This week we celebrated a fairly exciting event—the installation of a culvert on the mission’s entry road. Dwight has been searching for months to find the right culvert at the right price, and last week he finally found it! Two actually. These things weigh close to ½ a ton each, so loading and unloading them was quite interesting to watch (for me). Funny how it’s always interesting to watch other people at work. I mean, I could have lent a hand, but I was the designated photographer, so I was otherwise engaged, so to speak. :) Everyone was quite proud of the finished product. The doors for the grain shed also finally got finished this week. The shed was built earlier this year with adobe blocks (produced by a machine that was donated to the mission), but the doors were a bit slower in coming. The carpentry shop has a LONG “to do” list as I imagine all carpentry shops must. But finally this week, after months of waiting, the doors were finished and installed. It think they look too nice to be hanging on a shed, but the wood we work with here, for the most part, is all hardwood and quite beautiful. It can be as tough to cut through as iron at times, but it’s well worth the effort!
This is inside the grain shed. Palettes (also made from beautiful wood) were made for the sacks of maize to rest on. Safe storage of food against rats, weevils, dampness and theft is a big challenge for us, and we hope we’ve now got a handle on at least a few of these. With rising fuel prices and this year’s poor crops, the food shortage is sure to turn critical. (This is Mushu, making sure things are rat-free).

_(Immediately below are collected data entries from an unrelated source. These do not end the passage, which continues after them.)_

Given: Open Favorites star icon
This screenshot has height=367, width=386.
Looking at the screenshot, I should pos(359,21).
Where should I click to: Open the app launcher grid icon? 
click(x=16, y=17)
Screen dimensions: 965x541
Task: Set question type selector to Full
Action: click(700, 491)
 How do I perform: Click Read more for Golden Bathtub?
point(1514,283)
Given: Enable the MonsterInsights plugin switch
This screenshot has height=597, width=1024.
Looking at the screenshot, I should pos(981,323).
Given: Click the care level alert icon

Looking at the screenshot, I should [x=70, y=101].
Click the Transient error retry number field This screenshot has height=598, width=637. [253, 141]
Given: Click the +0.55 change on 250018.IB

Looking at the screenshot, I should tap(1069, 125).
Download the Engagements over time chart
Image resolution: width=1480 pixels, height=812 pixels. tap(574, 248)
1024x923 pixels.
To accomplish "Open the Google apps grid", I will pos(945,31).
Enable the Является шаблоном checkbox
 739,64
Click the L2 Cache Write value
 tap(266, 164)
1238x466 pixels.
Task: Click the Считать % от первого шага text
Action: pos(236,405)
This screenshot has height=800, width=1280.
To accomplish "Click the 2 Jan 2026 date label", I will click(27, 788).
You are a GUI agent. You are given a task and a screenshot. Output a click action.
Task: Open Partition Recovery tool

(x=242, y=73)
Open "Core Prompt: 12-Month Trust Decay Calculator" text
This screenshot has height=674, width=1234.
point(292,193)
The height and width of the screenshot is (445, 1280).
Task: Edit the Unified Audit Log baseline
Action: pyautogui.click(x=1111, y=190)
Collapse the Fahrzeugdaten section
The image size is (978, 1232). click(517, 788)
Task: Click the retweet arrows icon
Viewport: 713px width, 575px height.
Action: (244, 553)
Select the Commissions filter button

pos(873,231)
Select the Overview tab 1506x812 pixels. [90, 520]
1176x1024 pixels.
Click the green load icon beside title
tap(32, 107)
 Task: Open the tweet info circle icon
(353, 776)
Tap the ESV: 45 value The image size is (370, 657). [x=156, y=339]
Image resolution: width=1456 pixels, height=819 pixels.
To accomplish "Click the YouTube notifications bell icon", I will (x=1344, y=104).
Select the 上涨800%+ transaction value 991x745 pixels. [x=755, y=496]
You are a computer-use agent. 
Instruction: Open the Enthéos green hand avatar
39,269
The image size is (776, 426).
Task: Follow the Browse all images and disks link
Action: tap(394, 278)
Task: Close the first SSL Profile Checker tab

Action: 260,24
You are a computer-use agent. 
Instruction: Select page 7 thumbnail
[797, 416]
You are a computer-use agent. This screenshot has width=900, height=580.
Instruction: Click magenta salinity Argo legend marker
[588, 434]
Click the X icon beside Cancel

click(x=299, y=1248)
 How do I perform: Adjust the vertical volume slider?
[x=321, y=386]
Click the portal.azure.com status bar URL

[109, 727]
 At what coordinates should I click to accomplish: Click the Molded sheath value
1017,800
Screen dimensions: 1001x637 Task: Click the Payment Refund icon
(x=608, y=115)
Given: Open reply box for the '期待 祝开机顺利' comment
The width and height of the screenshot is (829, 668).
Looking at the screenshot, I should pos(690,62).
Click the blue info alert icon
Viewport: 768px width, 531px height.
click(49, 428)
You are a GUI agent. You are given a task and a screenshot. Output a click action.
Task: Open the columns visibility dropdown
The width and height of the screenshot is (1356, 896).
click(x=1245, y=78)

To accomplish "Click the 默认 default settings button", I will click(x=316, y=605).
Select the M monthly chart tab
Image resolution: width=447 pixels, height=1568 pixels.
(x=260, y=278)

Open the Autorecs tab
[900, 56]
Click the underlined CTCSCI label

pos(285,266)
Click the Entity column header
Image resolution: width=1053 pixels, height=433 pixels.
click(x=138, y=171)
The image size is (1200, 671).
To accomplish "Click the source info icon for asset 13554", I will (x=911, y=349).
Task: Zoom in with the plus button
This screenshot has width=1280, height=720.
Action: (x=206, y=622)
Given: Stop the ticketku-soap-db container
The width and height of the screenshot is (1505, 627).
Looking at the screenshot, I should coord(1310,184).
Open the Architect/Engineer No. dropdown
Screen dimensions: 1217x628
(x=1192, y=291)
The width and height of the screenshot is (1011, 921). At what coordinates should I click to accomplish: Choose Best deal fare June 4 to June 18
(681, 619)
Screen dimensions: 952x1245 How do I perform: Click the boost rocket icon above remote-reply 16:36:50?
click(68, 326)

Here’s one of the other ongoing projects in our ever-busy wood shop: window frames for our house. Yay! I must say that now that the walls are going up and our house is starting to resemble a real house, I’m much more enthused about all the work it is taking/will take yet to build it. The older you get, the harder it is to start over again.
This week we received the official “ok” to start work on the training center. Dad and Dwight went to the site to “shoot some levels” (no weapons involved, by the way). What they discovered about the proposed site—chosen because we found water there—is that there’s much more of a slope than meets the eye. Hmm. History repeats itself. We discovered the same thing where we’re building our house too. The guys asked me to take photos of them showing the difference in levels from different vantage points. Looks like a scene from “Honey, I shrunk the kids” to me. Once this construction gets underway there will be a whole lot more work for that wood shop! Snake paragraph (aka last one): I almost stepped on this little guy this morning. Dwight and I were merrily walking along and suddenly my feet started doing the backward two-step...a-a-a-a-g-g-h-h-h. I think my conscious mind only kicked in after the danger was past. It’s funny how one’s senses at times can kick in with a reaction to something before the brain has entirely registered what is going on. He was pretty small, maybe 7” long or so, and being juvenile made him pretty hard for me to identify. I think he’s a boomslang (tree snake) with that stubby nose and huge eyes. Yes, Boomslangs are poisonous. So we gave him the proper respect that poisonous snakes deserve, and since he was little and not in our immediate backyard, we let him carry on his merry way, head up and weaving side to side.
PS: btw, someone (Dan from Three Hills, Alberta) discovered some information about our sterilization pot. It’s actually an accessory that’s used to sterilize dressings INSIDE a larger, pressure-cooker like pot (like the one pictured in the previous blog post). Well, that’s good to know! Thank you Dan.